» READING PASSAGE:
I've never read the Baroque cycle, but I can't help but think it might have a better treatment of the historical characters.   
I've given it serious thought. I must scorn the ways of my family, and seek a Japanese woman to yield me my progeny. He shall live in the lands of the east, and be well tutored in his sacred trust to weave the best traditions of Japan and the Sacred South together, until such time as he (or, indeed his house, which will periodically require infusion of both Southern and Japanese bloodlines of note) can deliver to the South it's independence, either in this world or in space.  -Lettow April of 2011

Raz is right. -MadImmortalMan March of 2017

The Brain

Does Charles XII kick so much ass?

Women want me. Men want to be with me.

garbon

Quote from: The Brain on February 20, 2017, 04:16:13 PM
Does Charles XII kick so much ass?



Probably impossible to imagine, even in fiction.

» TASK TO COMPLETE: In the forum thread, what does the first poster say they have never read? You won't need the lines that follow to answer anything here.

» SOURCE DATA:
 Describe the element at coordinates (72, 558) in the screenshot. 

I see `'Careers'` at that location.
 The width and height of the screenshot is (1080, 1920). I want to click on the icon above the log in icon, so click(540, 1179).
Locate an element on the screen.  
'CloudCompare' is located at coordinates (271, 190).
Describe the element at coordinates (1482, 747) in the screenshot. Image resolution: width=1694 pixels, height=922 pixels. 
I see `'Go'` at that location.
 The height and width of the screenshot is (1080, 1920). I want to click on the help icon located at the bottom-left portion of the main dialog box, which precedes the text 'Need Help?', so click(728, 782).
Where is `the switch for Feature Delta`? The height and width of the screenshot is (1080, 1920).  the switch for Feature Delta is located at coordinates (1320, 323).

» TASK SOLUTION: The Baroque cycle.